Board contributed to BMC collapse

The former acting chief executive officer (CEO) who was also the general manager (Marketing) Sonny Molapisi told the committee that the parastatal had proposed to lease the Sir Seretse Khama ostrich abattoir for the local market.Molapisi said the leasing of the facility was meant to enable local butcheries to access BMC products, which they could not do under the regulations governing the BMC.

He said presently butchery owners cannot buy directly from BMC because only wholesalers are allowed to buy in bulk.Molapisi said in one of the board meetings, the proposal to lease the abattoir was approved, but in the subsequent one the board somersaulted on their earlier decision.
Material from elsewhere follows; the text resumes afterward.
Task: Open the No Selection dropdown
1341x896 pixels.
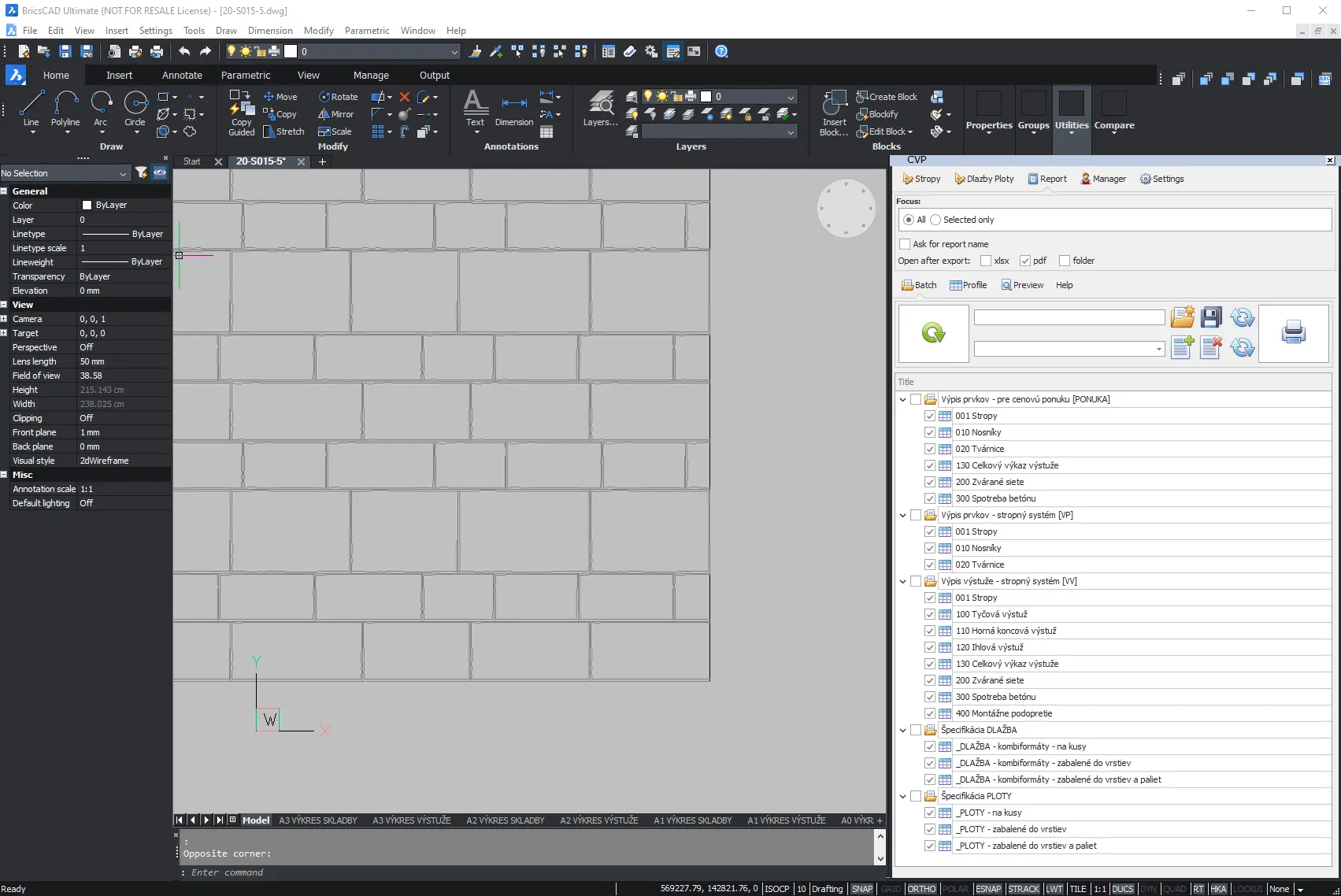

BMC board member J.J. van der Merwe vehemently opposed the leasing of the abattoir in preference of a company called Quality Meat. He told the committee that it later emerged that van der Merwe had some interests in the company, which subsquently won the lease.Molapisi also painted a disturbing picture of BMC management and the BMC board. He told the committee that on numerous occasions, the board ignored management's advice on certain decisions, which contributed to BMC's downfall. He highlighted the continued engagement of the GMR Consultants as one of the decisions that drained BMC. He said GMR was engaged in good faith to help the BMC turn its fortunes around.

After some stage it became apparent that GMR Consultants were not doing anything extraordinary, hence management proposed that at the end of their two-year contract, it should not be renewed, he said. However, Molapisi said the management ignored their advice and went ahead to renew GMR Consultants' contract.

Molapisi revealed that on average, BMC was paying about P1 million monthly to GMR Consultants. He admitted that GMR Consultants did help them with some new strategy aimed at turning BMC fortunes around.Another factor that Molapisi said might have contributed to BMC demise was the under pricing of beef by its London-based subsidiary. He told the committee that they were shocked to learn after the GMR study revealed that the London subsidiary had been under pricing the Botswana beef, which led to loss of revenue by BMC.

'We had been living under the belief that prices we were getting from the London office were the best for our beef and were shocked by this revelation,' Molapisi said.Asked what the BMC did after the revelations, Molapisi said the management took a decision to restructure the London office by relieving some of the top management of their duties. He was not sure whether the management renegotiated beef prices with the London based customers because when he left BMC in 2011 it was yet to be done. 'The London office was at times acting like a head office while the real head office was here in Botswana, Lobatse BMC,' Molapisi added.

Molapisi noted that the London office's behaviour was largely due to the fact that BMC was losing staff at an alarming rate. Molapisi said at times the CEO at the head office had to learn the ropes from the London-based one because it does not have a high staff turnover as compared to the Botswana office.He said this led to the head office being more dependent on London, hence they took everything the London office said as credible.At the end of the hearing, Chairperson of the Committee Mephato Reatile told Molapisi that he would be called again because the committee might need supplementary information from him.